Incident Response: Services to help organizations impacted by a Cybersecurity compromise to determine the extent of the incident, remove the adversary from their systems, and restore their networks to a more secure state.
Cyber Hunt: Response to crisis or urgent situations within the pertinent domain to mitigate immediate and potential threats.
Risk and Vulnerability Assessment: Assessments of threats and vulnerabilities, deviations from acceptable configurations, enterprise or local policy; assessment of levels of risk, and appropriate mitigation countermeasures in operational and non-operational situations.
High Value Asset (HVA): Include Risk and Vulnerability Assessment (RVA) which assesses threats and vulnerabilities, determines deviations from acceptable configurations, enterprise or local policy, assesses the level of risk, and develops and/or recommends appropriate mitigation countermeasures in operational and non-operational situations.

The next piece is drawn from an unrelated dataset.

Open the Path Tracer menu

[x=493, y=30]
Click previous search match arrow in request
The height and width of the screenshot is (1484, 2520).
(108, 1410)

See the section below on RVA for details on those services. Security Architecture Review (SAR) evaluates a subset of the agency’s HVA security posture to determine whether the agency has properly architected its cybersecurity solutions and ensures that agency leadership fully understands the risks inherent in the implemented cybersecurity solution. The SAR process utilizes in-person interviews, documentation reviews, and leading practice evaluations of the HVA environment and supporting systems. SAR provides a holistic analysis of how an HVA’s individual security components integrate and operate, including how data is protected during operations. Systems Security Engineering (SSE) identifies security vulnerabilities and minimizes or contains risks associated with these vulnerabilities spanning the Systems Development Life Cycle. SSE focuses on, but is not limited to the following security areas: perimeter security, network security, endpoint security, application security, physical security, and data security.
Extra Tab #3
Health IT Services SIN 132-56 (legacy) / 54151HEAL (new)
GSA MAS SIN for all Health IT services includes:
- Connected health
- Electronic health records
- Emerging research
- Health analytics
- Health informatics
- Health information exchanges
- Innovative solutions
- Personal health information management
- Other health IT services
Extra Tab #4
Cloud and Cloud-Related IT Professional Services SIN 132-40 (legacy) / 518210C (new)
The Cloud SIN has been expanded to include Cloud-related IT professional services. These include Cloud-related IT professional labor categories and/or services required to:
- Assess, prepare, refactor, migrate, integrate, develop new native cloud applications (DevOps), or
- Govern a cloud implementation.
The Cloud Services SIN is for all cloud services groups cloud technology offerings within GSA MAS and makes it easier for agencies to acquire cloud services.